A. The Apocrypha is not scripture.

The Apocryphal books are 15 books written in the 400 years between Malachi and Matthew. They record some of the history of that time period and various other religious stories and teaching. The Catholic Bible (Douay Version) regards these books as scripture. The Apocrypha includes some specific Catholic doctrines, such as purgatory and prayer for the dead (2 Maccabees 12:39-46), and salvation by works (almsgiving – Tobit 12:9). Interestingly, the Catholic Church officially recognized these books as scripture in A.D. 1546, only 29 years after Martin Luther criticized these doctrines as unbiblical.

Below are listed several additional reasons for rejecting the Apocrypha as inspired:

1. The Jews never accepted the Apocrypha as scripture.

2. The Apocrypha never claims to be inspired (“Thus saith the Lord” etc.) – In fact, 1 Maccabees 9:27 denies it.

3. The Apocrypha is never quoted as authoritative in scriptures. (Although Hebrews 11:35-38 alludes to historical events recorded in 2 Maccabees 6:18-7:42).

4. Matthew 23:35 – Jesus implied that the close of Old Testament historical scripture was the death of Zechariah (400 B.C.). This excludes any books written after Malachi and before the New Testament.

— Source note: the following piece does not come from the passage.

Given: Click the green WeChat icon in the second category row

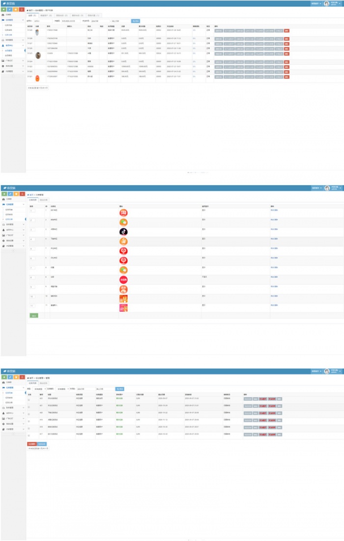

B. Other disputed books are also not scripture

1. There were other books that some people claimed to be scripture. Some of them were written in the intertestamental period and called Old Testament psuedopigrapha (or “false writings”). Others were written after the apostolic age (2nd century A.D. and following). These are called New Testament psuedopigrapha.

The writers often ascribed these books to the 1st century apostles (Gospel of Thomas, The Gospel of Peter, etc.). Evidently, they figured they would be read more widely with an apostle’s name attached. They include some fanciful stories of Jesus’ childhood and some heretical doctrines. No orthodox Christian seriously considered them to be inspired.

2. There were some other more sincerely written books that had devotional value and reveal some of the insights of Christian leaders after the 1st century (Shepherd of Hermas, Didache, etc.). Although they are valuable historically, and even spiritually helpful, they also do not measure up to the standards of canonicity and were not recognized as scripture.